前公演よりかなり良くなった〜Casual Meets Shakespeare 『A Midsummer Night’s Dream』

 Casual Meets ShakespeareA Midsummer Night’s Dream』を見てきた

 前回、同じプロダクションで『十二夜』を見たのだが、美術はかなり似ている。前回同様、トランプのような白黒に塗り分けられた床にいくつか道具として箱がある程度のシンプルなセットで、衣装は非常に華やかである。台本は『夏の夜の夢』を基本にしているが、けっこう変えてある。

 前回に比べると、話の流れを阻害するだけだった独白用の演壇がなくなっていたり、かなりすっきりしている。台本のカットもわりと適切だし、付け加えられている場面や台詞もテーマをわかりやすくするためのものが多くて納得できる。冒頭部分はまだ芝居がこなれていなくて相変わらず学芸会みたいだと思えるところもあったが、後半はわりとよくなり、とくにヒポリタとシーシアス、ティターニアとオーベロンが出てくるところはなかなか面白かった。

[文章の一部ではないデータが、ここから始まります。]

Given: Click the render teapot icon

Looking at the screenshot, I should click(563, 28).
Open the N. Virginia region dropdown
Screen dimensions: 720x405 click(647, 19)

 演出には特徴的なところがいくつかある。まず、この上演の特徴としてはヒポリタとシーシアスが最初から互いにべた惚れであるというところがあげられる。シーシアスがヒポリタを権力でものにしたみたいな演出もあるのだが、ヒポリタとシーシアスを仲の良いカップルにすると冒頭場面の雰囲気が明るくなるので、これは祝祭的な雰囲気のある全体のトーンに適合していると思う。ライサンダーとディミートリアスには似たような服を着せ、あまり個性のないアテネのよくいる若者みたいに演出することもわりとあるのだが、この演出では着るもの、髪の色、立ち居振る舞いまでかなり個性が違っている。素人芝居が最後、けっこううまくいって感動的に終わってしまい、見ている人の心が変わるというところはスタジオライフ版に似ているかもしれない。あと、オーベロンがティターニアを騙したことについてかなり後悔しているらしいところが演出の特徴で、これはオーベロンをより優しい夫に見せる効果があるのでこれもけっこう改変としてはわかりやすく、いいのではないかと思った。オーベロンとティターニアが人間の恋を見守るという台詞が付け加えられているところもこの妖精たちの優しい祝福の要素を強めている。

 あと、先月見たTypesの夏夢ではボトムが女性だったのだが、この演出でもボトムが女性である。Typesのプロダクションではボトムが女性であることがあまり生かされていなかったと思うのだが、こちらのプロダクションではボトムがティターニアに恋をしかけられた時「女性なんですけど…」みたいな返しをしていて、それなのに怒濤の恋愛に突入してしまうところがちょっと面白い。ただ、やはりもうちょっとボトムが女性であることを芝居全体の中でうまく位置づけられればなあと思う。